Windy conditions are bringing showers, snow and sending bushfires out of control.
Windy conditions are bringing showers, snow and sending bushfires out of control.

On Wednesday morning, gusts of 115km/h were recorded at Wilsons Promontory, 111km/h at Mt William and 98km/h at Yarram.

Almost all of Tasmania is also in the firing line with winds averaging 60-70km/h and peak gusts of around 100km/h continuing into the afternoon. Thunderstorms are possible about the north and west coasts.

Some elevated and exposed coastal weather stations have reported gusts in excess of 130km/h over the past 12 hours, with the highest gust being 163km/h at Maatsuyker Island.

The winds have whipped up an out-of-control bushfire which is threatening homes on the NSW South Coast.

Properties west of Burrill Lake, a small village south of Ulladulla, are under threat and residents are being told it's too late to leave, the NSW Rural Fire Service says.

"Residents in the area of Kingspoint and areas west of Burrill Lake and Ulladulla are advised to seek shelter in a solid structure as the fire impacts," the RFS said on Wednesday morning.

The fire - about 100 hectares in size - is being fanned by very strong north-westerly winds, with gusts of up to 60km/h.

"Under these conditions, fires are uncontrollable, unpredictable and fast-moving."

A grass fire was also burning out of control in Jerrara, west of Kiama. The RFS said the fire was burning "close to properties" but crews were on scene to try to protect them.

Fire crews had already been on high alert with warm and windy weather forecast across the state.

The RFS has urged property owners to think twice before burning off on Wednesday, as temperatures rise to the mid-20s amid winds of up to 70km/h. Firefighters were kept busy last weekend with "irresponsible" and "careless" landholders behind dozens of escaped and illegal burns in windy conditions, some of which threatened homes.

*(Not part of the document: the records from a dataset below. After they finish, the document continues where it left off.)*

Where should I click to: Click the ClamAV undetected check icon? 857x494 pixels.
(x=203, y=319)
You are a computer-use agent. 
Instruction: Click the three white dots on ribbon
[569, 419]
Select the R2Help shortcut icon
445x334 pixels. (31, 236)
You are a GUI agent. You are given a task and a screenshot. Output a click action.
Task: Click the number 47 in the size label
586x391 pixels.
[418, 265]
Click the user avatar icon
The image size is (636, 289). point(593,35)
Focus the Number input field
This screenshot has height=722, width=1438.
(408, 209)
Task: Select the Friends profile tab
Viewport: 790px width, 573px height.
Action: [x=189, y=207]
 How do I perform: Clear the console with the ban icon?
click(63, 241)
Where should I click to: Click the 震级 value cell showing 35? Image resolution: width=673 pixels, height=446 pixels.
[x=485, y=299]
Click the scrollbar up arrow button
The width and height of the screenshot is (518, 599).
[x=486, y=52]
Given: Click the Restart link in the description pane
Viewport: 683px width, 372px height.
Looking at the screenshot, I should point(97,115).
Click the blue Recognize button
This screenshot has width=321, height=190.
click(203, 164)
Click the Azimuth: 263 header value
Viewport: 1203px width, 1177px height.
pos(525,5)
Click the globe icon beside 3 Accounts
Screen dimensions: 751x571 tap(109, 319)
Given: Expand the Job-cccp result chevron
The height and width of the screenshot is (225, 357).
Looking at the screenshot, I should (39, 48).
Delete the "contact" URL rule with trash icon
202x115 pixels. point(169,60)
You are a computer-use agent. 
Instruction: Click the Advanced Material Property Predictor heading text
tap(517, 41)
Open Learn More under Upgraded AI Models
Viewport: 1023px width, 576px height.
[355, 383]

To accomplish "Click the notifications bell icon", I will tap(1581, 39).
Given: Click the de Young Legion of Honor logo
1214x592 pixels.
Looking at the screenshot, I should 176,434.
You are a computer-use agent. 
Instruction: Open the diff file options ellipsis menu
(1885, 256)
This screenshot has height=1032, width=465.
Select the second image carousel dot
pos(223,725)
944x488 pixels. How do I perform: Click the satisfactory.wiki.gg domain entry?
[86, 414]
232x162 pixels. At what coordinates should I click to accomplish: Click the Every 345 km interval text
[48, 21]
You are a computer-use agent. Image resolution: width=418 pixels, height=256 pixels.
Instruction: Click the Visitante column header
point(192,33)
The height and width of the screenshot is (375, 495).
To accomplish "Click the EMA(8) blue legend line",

Some 48 incidents were reported across the state between Friday and Sunday, 10 more than the previous weekend.

Commissioner Shane Fitzsimmons said the activity was extremely concerning.

"Escaped fires pose a very real and potentially deadly threat to the public, especially if that escaped burn takes hold and fire authorities are not notified," he said.

The bushfire danger period has already begun in parts of the state, including Lismore, Richmond Valley, Armidale and Walcha.

It will start in other local government areas, such as Coffs Harbour and Kempsey, from Friday.